Inicio » Publicaciones » STK11 and KEAP1 mutations in non-small cell lung cancer patients: Descriptive analysis and prognostic value among Hispanics (STRIKE registry-CLICaP)

STK11 and KEAP1 mutations in non-small cell lung cancer patients: Descriptive analysis and prognostic value among Hispanics (STRIKE registry-CLICaP)

Vladmir C Cordeiro de Lima
Marcelo Corassa
Erick Saldanha
Helano Freitas
Oscar Arrieta
Luis Raez
Suraj Samtani
Maritza Ramos
Carlos Rojas
Mauricio Burotto
Diego F. Chamorro
Gonzalo Recondo
Alejandro Ruiz-Patiño
Luis Más
Lucia Zatarain-Barrón
Sergio Mejía
José Nicolas Minata
Claudio Martín
Juan Bautista Blaquier
Rodrigo Motta Guerrero
Carlos Aliaga-Macha
Carlos Carracedo
Camila Ordóñez-Reyes
Juan Esteban Garcia-Robledo
Luis Corrales
Carolina Sotelo
Luisa Ricaurte
Nicolas Santoyo
Dr. Mauricio Cuello
Elvira Jaller
July Rodríguez
Pilar Archila
Maritza Bermudez
Tatiana Gamez
Alessandro Russo
Lucia Viola
Umberto Malapelle
Diego de Miguel Perez
Christian Rolfo
Rafael Rosell
Andrés F Cardona
Descargar la publicacion


Background: Mutations in STK11 (STK11Mut) and, frequently co-occurring, KEAP1 mutations (KEAP1Mut) are associated with poor survival in metastatic Non-small Cell Lung Cancer (mNSCLC) patients treated with immunotherapy. However, there are limited data regarding the prognostic or predictive significance of these genomic alterations among Hispanics.

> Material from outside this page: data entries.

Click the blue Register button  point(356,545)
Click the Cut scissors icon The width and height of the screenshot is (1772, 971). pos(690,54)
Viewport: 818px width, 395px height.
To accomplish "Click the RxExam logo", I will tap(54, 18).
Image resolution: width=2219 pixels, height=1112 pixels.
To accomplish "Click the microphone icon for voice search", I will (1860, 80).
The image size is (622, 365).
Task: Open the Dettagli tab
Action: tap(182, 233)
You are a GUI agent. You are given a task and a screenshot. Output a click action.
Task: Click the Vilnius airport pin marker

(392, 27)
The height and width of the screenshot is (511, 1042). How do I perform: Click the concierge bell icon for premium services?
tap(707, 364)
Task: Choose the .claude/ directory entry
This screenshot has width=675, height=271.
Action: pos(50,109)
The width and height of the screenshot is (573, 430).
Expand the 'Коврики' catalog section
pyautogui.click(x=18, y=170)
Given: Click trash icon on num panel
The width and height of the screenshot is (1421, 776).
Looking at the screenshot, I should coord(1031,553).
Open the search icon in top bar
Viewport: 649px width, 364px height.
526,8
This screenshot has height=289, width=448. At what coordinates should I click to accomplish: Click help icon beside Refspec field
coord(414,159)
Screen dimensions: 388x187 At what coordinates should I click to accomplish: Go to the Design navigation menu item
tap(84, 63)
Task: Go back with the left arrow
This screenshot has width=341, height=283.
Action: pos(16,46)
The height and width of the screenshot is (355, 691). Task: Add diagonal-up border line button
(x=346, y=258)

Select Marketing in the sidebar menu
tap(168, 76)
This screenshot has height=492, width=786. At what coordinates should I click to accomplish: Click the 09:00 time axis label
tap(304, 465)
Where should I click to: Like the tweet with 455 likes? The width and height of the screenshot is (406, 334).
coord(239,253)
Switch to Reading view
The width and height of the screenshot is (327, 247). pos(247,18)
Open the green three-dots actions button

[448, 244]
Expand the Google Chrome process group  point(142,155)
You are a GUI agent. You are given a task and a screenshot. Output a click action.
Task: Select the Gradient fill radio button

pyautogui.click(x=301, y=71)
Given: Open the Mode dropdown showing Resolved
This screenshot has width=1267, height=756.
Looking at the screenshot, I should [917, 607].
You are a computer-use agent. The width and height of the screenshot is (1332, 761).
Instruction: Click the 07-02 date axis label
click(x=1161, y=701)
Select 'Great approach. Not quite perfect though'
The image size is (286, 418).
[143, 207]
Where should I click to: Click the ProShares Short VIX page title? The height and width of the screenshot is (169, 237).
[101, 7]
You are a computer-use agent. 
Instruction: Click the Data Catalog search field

Methods: This retrospective study analyzed a cohort of Hispanic patients (N = 103) diagnosed with mNSCLC from the US and seven Latin American countries (LATAM) treated with immune checkpoint inhibitors (ICI) alone or in combination as first-line (Cohort A). All cases were treated in routine care between January 2016 and December 2021. The main objectives were to determine the association of mutations in STK11 or KEAP1 in these patients’ tumors with overall (OS) and progression-free survival (PFS), presence of KRAS mutations, tumor mutational burden (TMB), and other relevant clinical variables. To compare outcomes with a STK11Wt/KEAP1Wt population, historical data from a cohort of Hispanic patients (N = 101) treated with first-line ICI was used, matching both groups by country of origin, gender, and Programed Death-ligand 1 (PD-L1) expression level (Cohort B).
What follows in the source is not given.